• [PROMPT]
Print exactly the lines below between the line holding "Open URL inspection from sidebar" and the line holding "Given: Grab the", inclusive, and nothing more.

---

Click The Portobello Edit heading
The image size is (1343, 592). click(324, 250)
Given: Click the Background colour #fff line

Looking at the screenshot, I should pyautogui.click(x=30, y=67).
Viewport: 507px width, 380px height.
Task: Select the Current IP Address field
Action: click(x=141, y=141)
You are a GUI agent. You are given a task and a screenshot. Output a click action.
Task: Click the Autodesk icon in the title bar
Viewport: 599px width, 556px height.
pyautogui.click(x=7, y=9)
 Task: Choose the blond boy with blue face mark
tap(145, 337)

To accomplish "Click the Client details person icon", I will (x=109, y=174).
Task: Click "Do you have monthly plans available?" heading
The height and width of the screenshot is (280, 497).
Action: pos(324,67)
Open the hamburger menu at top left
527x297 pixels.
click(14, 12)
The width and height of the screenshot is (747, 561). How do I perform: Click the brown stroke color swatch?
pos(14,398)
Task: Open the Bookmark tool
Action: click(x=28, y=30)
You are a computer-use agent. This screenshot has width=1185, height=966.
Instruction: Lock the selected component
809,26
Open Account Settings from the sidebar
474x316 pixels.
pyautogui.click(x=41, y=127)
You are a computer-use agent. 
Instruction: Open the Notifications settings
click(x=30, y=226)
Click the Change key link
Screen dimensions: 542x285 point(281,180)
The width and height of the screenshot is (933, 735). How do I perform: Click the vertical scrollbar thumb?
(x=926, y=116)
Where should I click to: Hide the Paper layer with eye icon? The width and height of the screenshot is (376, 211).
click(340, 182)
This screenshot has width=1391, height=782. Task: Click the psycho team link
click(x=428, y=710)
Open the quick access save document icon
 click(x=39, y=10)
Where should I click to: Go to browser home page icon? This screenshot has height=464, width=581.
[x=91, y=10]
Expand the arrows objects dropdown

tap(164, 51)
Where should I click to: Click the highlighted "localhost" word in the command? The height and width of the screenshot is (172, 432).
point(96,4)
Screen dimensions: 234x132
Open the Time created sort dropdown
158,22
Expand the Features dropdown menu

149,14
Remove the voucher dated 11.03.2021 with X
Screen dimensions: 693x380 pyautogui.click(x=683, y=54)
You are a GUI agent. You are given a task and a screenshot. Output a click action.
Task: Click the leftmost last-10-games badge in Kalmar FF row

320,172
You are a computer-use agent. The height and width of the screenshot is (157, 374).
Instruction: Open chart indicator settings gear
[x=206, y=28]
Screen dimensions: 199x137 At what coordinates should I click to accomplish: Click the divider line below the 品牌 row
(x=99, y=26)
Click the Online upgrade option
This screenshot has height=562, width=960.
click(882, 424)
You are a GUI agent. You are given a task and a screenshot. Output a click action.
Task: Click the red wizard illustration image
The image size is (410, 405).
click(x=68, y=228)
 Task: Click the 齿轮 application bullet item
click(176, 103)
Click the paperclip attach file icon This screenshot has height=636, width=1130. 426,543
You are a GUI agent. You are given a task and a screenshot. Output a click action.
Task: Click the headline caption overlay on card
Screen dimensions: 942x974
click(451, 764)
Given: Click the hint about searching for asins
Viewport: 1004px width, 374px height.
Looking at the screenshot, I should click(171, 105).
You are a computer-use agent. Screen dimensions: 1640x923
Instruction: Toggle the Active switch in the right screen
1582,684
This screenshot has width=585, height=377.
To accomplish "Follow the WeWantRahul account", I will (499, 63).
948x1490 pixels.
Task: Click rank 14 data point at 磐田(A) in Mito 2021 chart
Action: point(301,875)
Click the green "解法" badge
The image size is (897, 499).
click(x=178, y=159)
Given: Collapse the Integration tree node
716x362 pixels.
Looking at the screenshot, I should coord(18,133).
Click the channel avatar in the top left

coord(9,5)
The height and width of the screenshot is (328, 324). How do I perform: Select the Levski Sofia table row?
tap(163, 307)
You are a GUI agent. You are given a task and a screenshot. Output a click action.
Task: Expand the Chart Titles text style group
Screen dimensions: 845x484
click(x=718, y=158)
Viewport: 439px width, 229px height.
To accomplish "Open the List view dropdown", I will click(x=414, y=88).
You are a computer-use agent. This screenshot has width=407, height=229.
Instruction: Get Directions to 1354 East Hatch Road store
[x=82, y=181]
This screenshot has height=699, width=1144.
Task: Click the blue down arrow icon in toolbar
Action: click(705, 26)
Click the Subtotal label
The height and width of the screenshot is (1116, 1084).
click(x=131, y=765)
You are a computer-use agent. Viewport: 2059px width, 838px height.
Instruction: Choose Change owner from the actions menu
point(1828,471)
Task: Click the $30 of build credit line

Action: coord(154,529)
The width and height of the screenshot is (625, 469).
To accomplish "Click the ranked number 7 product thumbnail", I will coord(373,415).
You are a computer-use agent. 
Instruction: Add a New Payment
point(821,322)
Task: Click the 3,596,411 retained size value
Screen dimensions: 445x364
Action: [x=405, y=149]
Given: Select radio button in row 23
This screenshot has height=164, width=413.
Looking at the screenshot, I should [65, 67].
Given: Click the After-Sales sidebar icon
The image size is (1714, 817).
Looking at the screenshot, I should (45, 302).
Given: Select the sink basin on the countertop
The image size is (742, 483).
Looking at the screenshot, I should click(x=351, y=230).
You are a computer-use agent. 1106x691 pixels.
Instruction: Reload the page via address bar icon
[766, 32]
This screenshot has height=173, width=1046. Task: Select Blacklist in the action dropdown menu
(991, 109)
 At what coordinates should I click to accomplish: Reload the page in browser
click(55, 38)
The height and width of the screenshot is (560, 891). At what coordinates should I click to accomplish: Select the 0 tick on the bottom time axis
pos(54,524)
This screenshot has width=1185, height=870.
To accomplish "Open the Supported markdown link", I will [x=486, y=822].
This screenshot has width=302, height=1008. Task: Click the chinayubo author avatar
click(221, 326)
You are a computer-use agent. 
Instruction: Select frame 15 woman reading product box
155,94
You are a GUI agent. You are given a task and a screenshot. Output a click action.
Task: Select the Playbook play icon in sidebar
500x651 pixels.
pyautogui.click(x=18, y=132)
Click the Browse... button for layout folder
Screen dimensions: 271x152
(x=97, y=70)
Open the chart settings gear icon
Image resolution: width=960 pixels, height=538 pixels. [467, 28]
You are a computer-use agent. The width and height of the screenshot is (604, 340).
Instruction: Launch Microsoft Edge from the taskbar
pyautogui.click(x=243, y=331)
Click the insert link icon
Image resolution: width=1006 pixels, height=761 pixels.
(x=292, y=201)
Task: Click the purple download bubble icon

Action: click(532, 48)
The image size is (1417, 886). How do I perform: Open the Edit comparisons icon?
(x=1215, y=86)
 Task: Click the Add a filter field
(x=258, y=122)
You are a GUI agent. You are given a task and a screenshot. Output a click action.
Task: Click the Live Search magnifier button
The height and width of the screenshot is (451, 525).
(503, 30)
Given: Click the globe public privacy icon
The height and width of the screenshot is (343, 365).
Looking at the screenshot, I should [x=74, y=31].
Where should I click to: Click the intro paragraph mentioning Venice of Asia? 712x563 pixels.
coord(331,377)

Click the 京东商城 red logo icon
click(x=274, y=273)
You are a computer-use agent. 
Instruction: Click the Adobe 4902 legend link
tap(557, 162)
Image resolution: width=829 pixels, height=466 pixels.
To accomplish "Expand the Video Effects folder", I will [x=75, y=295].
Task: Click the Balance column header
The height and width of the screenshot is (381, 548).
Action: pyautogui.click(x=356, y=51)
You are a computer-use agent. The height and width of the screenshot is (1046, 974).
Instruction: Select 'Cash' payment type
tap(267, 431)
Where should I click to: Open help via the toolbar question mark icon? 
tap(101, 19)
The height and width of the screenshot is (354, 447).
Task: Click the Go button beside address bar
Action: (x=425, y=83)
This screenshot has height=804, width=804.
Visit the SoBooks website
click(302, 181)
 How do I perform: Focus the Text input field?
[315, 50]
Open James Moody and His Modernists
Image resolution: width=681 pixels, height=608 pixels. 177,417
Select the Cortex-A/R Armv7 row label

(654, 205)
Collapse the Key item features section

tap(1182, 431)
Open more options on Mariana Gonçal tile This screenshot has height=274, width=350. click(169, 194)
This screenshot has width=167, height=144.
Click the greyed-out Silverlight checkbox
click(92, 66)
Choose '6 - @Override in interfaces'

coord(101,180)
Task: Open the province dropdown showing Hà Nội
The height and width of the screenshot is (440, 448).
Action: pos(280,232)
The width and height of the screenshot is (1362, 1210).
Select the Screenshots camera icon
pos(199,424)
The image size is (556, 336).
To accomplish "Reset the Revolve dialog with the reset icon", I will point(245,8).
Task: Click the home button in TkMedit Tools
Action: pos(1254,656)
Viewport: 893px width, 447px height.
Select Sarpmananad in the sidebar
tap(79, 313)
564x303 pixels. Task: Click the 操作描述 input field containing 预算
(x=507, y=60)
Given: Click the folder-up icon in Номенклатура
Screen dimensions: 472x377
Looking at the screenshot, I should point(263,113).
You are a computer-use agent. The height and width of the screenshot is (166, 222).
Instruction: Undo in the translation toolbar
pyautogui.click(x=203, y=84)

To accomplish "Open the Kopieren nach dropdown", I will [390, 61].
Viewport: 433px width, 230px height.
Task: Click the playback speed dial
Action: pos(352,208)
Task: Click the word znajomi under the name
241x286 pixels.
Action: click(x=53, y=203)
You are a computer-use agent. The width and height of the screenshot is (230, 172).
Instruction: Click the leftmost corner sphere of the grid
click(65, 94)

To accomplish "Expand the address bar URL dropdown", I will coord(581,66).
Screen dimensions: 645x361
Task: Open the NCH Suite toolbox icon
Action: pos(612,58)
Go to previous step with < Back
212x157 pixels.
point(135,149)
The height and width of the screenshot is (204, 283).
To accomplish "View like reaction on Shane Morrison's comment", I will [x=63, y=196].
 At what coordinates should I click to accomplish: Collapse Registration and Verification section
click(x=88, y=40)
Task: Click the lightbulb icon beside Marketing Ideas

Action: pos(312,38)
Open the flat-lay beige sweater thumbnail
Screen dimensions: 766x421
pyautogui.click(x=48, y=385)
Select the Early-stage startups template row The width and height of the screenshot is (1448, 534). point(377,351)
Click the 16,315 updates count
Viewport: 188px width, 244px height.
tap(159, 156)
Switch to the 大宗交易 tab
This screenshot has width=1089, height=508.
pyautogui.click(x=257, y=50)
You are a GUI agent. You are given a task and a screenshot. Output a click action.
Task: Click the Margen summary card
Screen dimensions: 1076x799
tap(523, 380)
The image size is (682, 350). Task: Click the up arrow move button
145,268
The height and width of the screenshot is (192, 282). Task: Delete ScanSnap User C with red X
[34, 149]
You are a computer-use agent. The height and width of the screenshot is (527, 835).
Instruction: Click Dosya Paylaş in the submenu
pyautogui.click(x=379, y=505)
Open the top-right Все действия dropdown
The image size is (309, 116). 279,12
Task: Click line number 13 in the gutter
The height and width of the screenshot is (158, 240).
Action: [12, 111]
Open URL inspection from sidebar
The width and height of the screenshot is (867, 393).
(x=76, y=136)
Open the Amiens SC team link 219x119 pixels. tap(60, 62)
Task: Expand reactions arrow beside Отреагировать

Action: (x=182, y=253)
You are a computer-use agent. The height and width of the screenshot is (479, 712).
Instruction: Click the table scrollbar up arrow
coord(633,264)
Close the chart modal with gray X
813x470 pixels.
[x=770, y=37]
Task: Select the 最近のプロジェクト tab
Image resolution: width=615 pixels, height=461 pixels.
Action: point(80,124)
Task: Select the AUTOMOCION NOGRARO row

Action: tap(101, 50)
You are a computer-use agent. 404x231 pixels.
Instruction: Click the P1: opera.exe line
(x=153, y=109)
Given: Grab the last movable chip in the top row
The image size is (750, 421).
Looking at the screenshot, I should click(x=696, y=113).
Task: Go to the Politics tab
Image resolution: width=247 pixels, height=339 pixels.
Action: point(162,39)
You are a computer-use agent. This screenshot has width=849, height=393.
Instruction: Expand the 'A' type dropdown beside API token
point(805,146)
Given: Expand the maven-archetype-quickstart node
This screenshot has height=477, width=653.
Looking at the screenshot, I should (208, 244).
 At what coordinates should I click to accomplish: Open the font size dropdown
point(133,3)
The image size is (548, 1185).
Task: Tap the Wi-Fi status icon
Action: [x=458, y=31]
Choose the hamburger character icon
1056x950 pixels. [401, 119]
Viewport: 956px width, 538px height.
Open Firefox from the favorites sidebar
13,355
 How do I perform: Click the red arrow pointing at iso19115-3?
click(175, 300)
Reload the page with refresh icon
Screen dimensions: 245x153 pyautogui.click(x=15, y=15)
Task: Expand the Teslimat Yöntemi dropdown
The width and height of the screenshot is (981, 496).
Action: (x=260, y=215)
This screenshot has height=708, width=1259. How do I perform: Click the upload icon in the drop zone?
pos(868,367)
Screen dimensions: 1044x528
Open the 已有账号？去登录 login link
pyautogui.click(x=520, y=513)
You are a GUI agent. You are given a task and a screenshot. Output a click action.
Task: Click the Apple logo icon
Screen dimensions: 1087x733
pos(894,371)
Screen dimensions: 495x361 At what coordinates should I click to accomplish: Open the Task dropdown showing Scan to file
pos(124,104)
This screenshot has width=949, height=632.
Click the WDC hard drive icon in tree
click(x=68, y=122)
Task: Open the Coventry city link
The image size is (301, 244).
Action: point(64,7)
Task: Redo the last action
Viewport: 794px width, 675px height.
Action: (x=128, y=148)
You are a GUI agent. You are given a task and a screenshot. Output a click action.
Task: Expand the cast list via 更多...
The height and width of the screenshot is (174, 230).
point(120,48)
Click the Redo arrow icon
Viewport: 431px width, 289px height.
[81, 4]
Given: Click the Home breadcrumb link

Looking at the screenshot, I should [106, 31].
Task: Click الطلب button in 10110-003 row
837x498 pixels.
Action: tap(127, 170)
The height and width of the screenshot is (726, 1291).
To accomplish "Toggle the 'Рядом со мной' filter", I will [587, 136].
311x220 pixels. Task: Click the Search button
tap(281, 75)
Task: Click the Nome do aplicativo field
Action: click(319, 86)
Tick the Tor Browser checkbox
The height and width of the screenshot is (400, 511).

---

• [ANSWER TO THE EXERCISE]
Open URL inspection from sidebar
The width and height of the screenshot is (867, 393).
(x=76, y=136)
Open the Amiens SC team link 219x119 pixels. tap(60, 62)
Task: Expand reactions arrow beside Отреагировать

Action: (x=182, y=253)
You are a computer-use agent. The height and width of the screenshot is (479, 712).
Instruction: Click the table scrollbar up arrow
coord(633,264)
Close the chart modal with gray X
813x470 pixels.
[x=770, y=37]
Task: Select the 最近のプロジェクト tab
Image resolution: width=615 pixels, height=461 pixels.
Action: point(80,124)
Task: Select the AUTOMOCION NOGRARO row

Action: tap(101, 50)
You are a computer-use agent. 404x231 pixels.
Instruction: Click the P1: opera.exe line
(x=153, y=109)
Given: Grab the last movable chip in the top row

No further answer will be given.